* What this task involves
Carry over every entry exactly as written, though not the pictures it contains.
--- Data to examine ---
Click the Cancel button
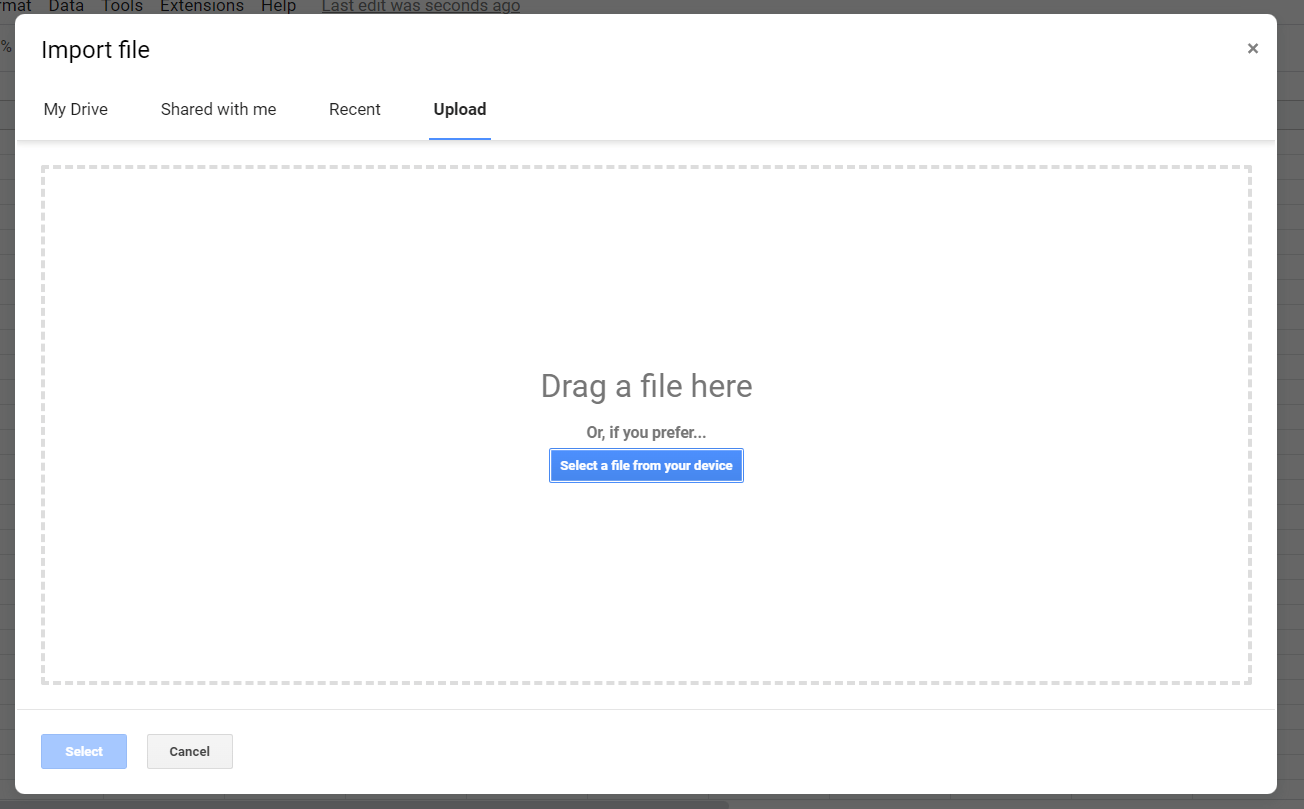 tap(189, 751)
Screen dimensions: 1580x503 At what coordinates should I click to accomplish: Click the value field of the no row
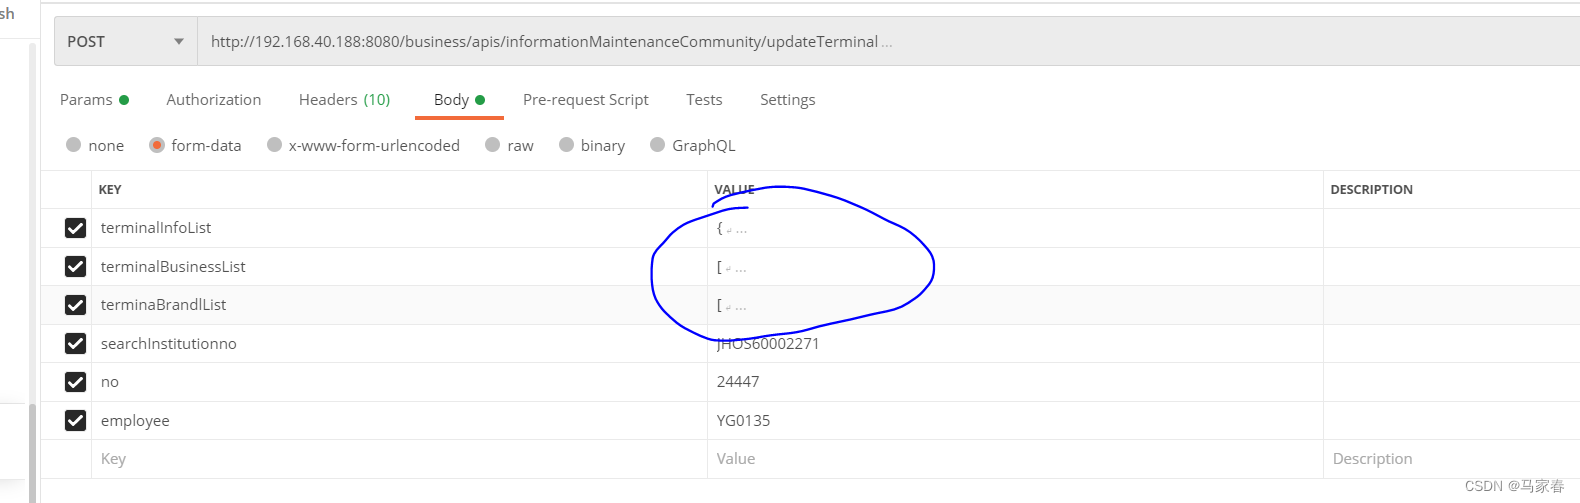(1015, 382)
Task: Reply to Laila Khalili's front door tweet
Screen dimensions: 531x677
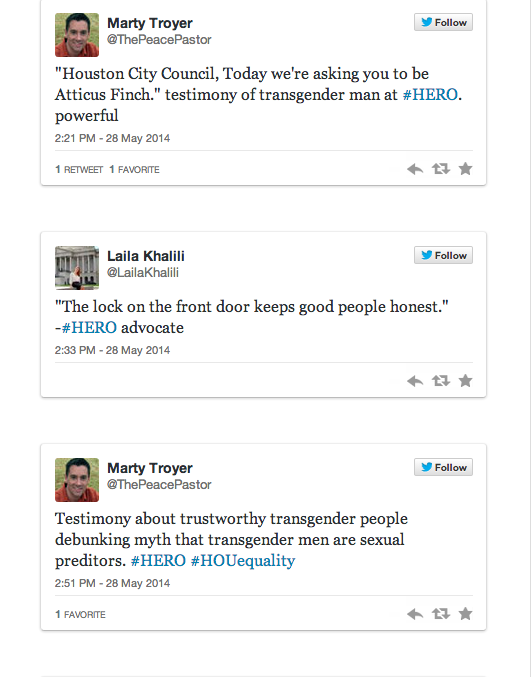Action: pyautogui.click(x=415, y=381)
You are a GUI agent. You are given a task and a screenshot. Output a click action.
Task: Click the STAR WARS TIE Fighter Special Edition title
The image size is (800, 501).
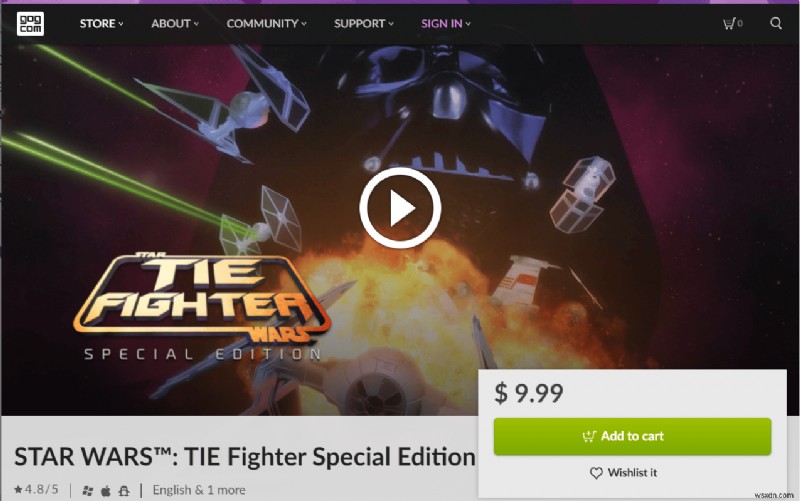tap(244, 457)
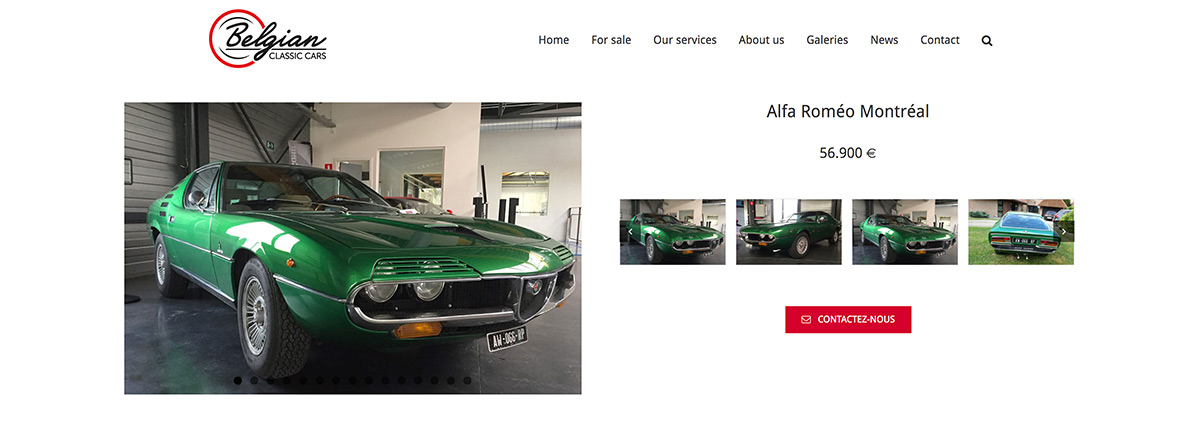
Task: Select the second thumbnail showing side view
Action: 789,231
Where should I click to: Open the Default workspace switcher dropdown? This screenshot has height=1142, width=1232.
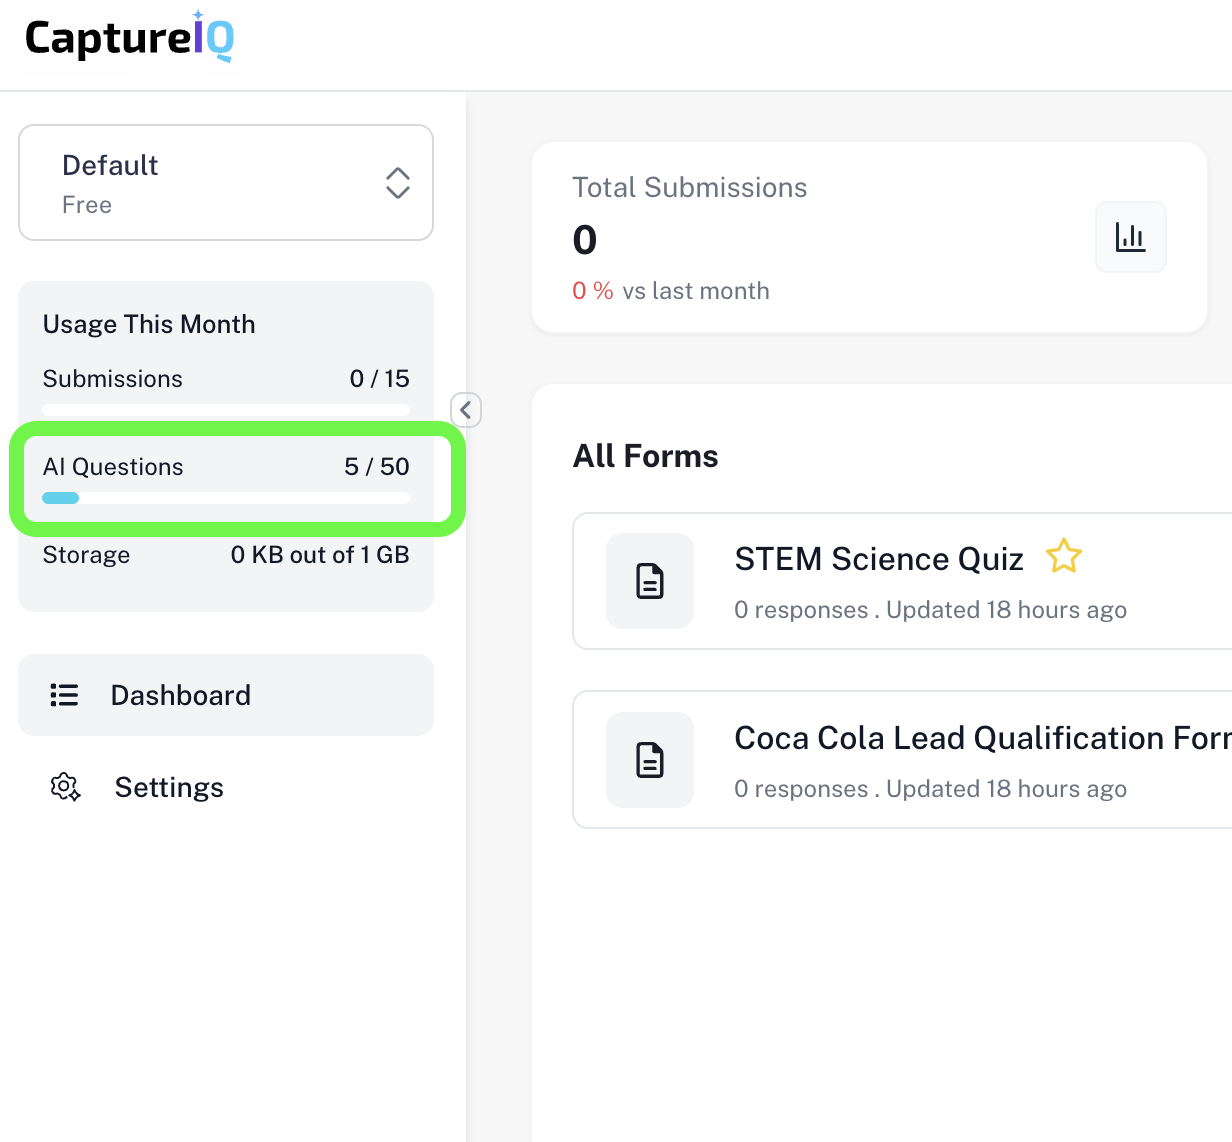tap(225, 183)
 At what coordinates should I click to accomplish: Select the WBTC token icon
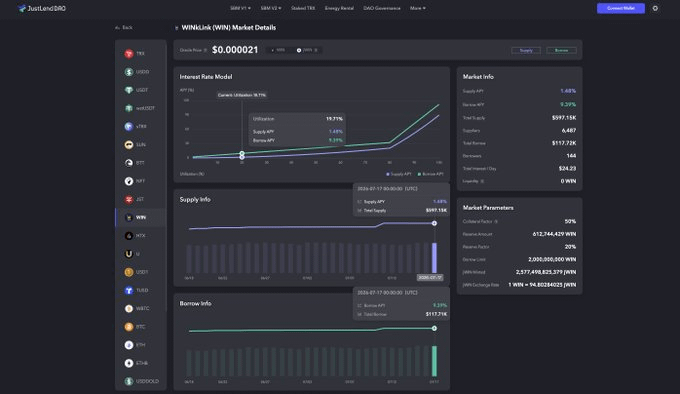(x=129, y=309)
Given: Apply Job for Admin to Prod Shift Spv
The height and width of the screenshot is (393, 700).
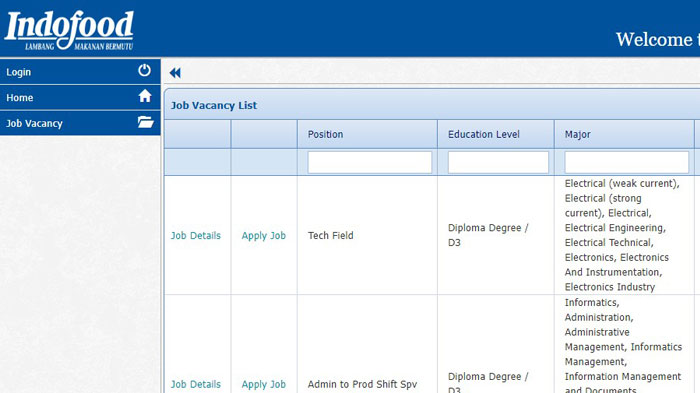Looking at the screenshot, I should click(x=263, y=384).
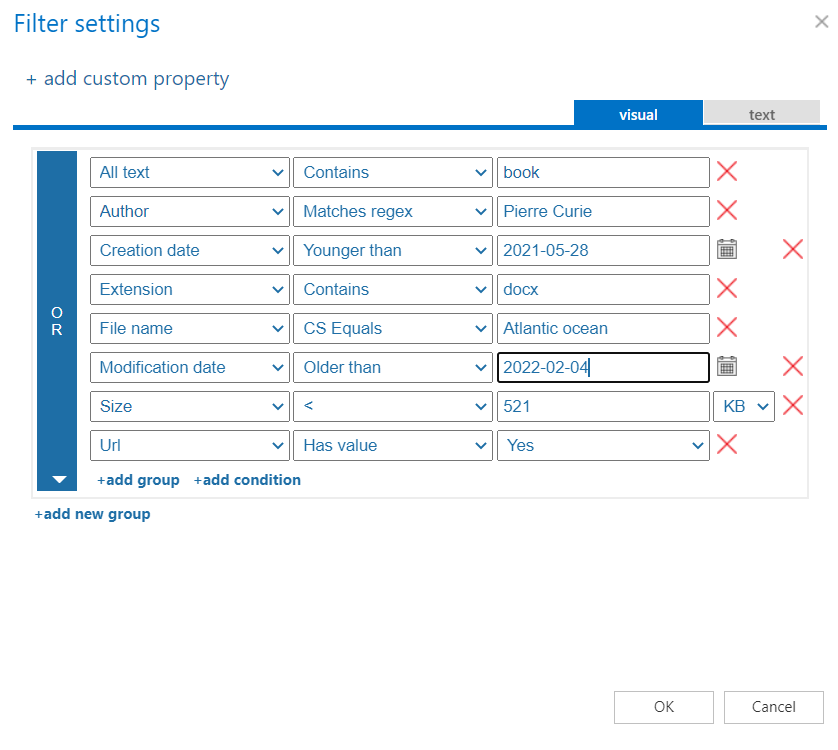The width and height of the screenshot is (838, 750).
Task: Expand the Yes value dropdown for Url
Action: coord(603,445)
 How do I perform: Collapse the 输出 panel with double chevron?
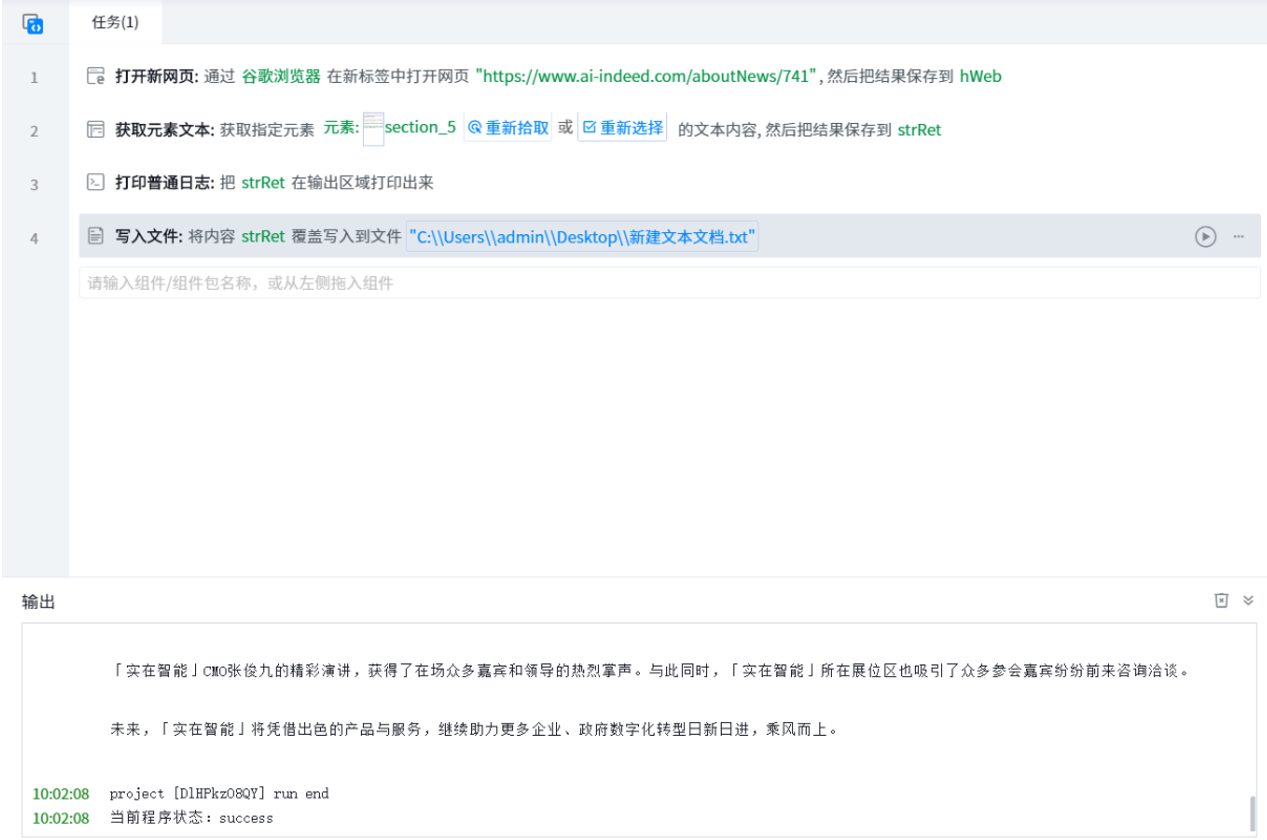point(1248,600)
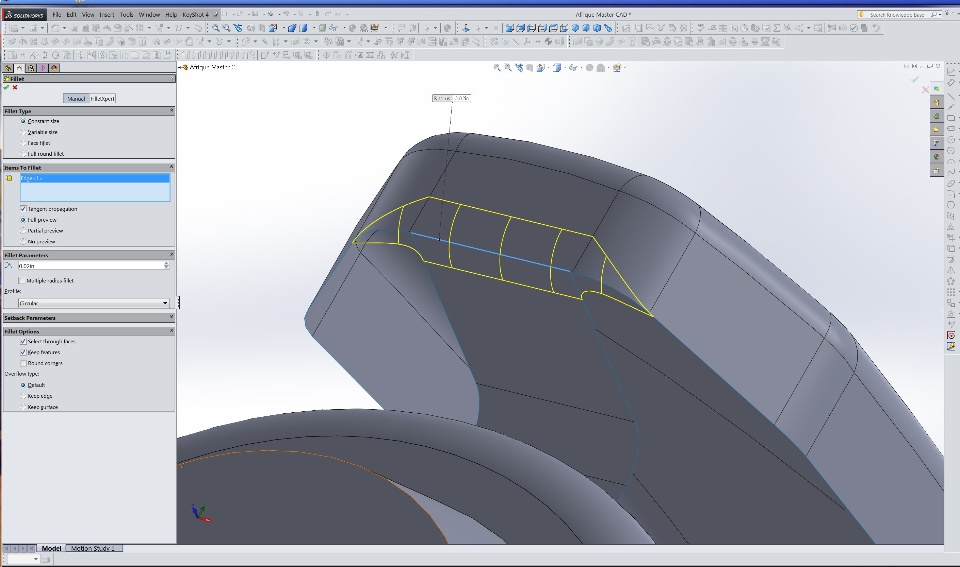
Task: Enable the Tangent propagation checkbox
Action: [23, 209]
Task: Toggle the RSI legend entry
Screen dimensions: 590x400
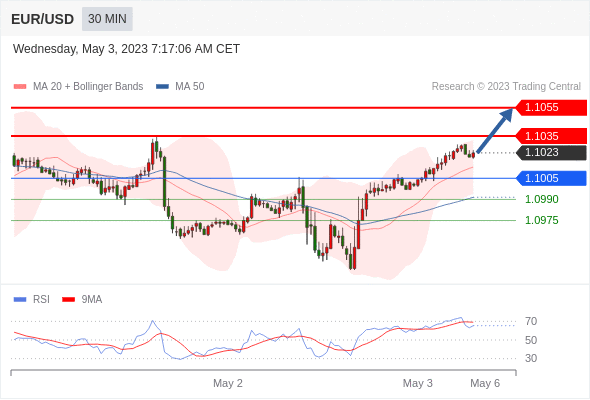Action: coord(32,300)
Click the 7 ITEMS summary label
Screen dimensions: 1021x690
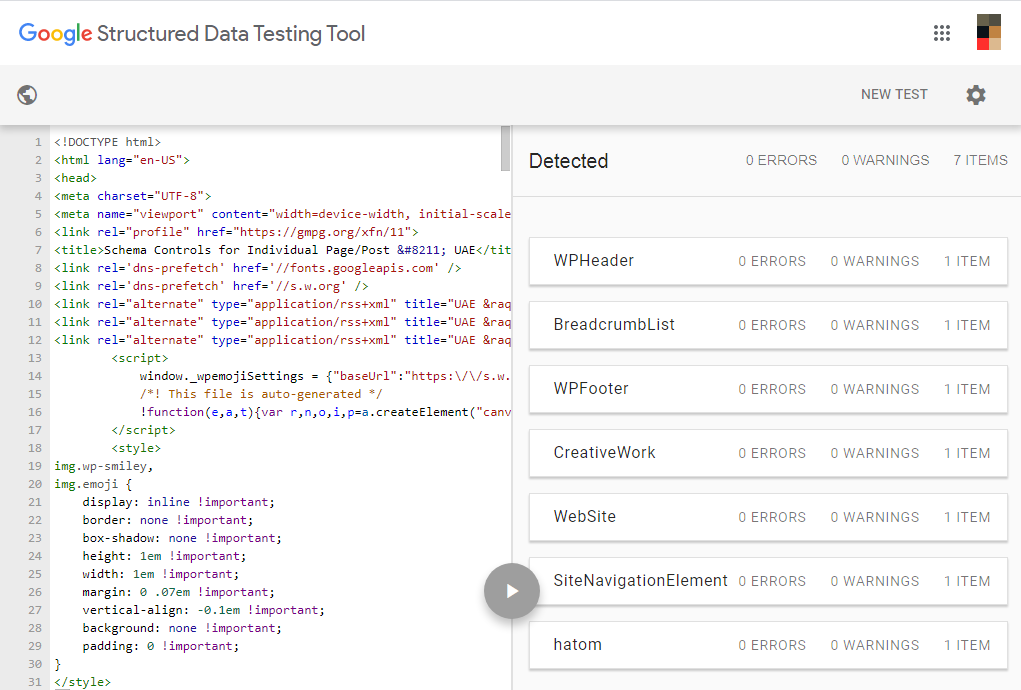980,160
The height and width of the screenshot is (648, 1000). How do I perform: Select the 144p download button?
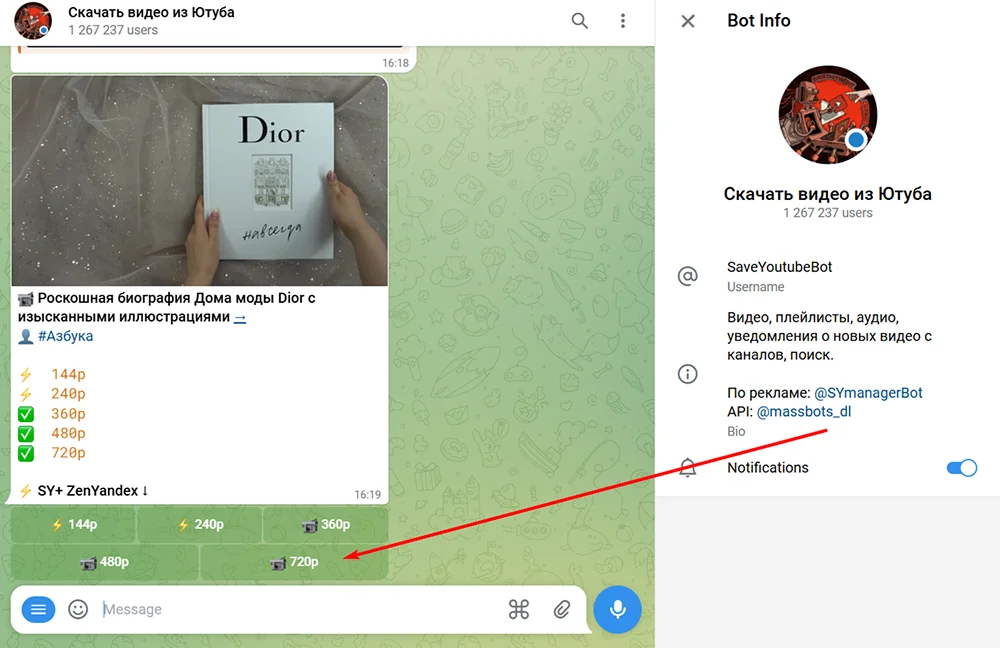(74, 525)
---
* Exercise solution
Click the Cancel button
 tap(189, 751)
Screen dimensions: 1580x503 At what coordinates should I click to accomplish: Click the value field of the no row
(1015, 382)
Task: Reply to Laila Khalili's front door tweet
Screen dimensions: 531x677
Action: pyautogui.click(x=415, y=381)
You are a GUI agent. You are given a task and a screenshot. Output a click action.
Task: Click the STAR WARS TIE Fighter Special Edition title
The image size is (800, 501).
tap(244, 457)
Task: Select the second thumbnail showing side view
Action: 789,231
Where should I click to: Open the Default workspace switcher dropdown? This screenshot has height=1142, width=1232.
tap(225, 183)
 At what coordinates should I click to accomplish: Select the WBTC token icon
(x=129, y=309)
Given: Apply Job for Admin to Prod Shift Spv
The height and width of the screenshot is (393, 700).
Looking at the screenshot, I should click(x=263, y=384).
The width and height of the screenshot is (838, 750).
Task: Expand the Yes value dropdown for Url
Action: coord(603,445)
 How do I perform: Collapse the 输出 panel with double chevron?
point(1248,600)
Task: Enable the Tangent propagation checkbox
Action: [23, 209]
Task: Toggle the RSI legend entry
Screen dimensions: 590x400
Action: coord(32,300)
Click the 7 ITEMS summary label
Screen dimensions: 1021x690
980,160
The height and width of the screenshot is (648, 1000). How do I perform: Select the 144p download button?
(74, 525)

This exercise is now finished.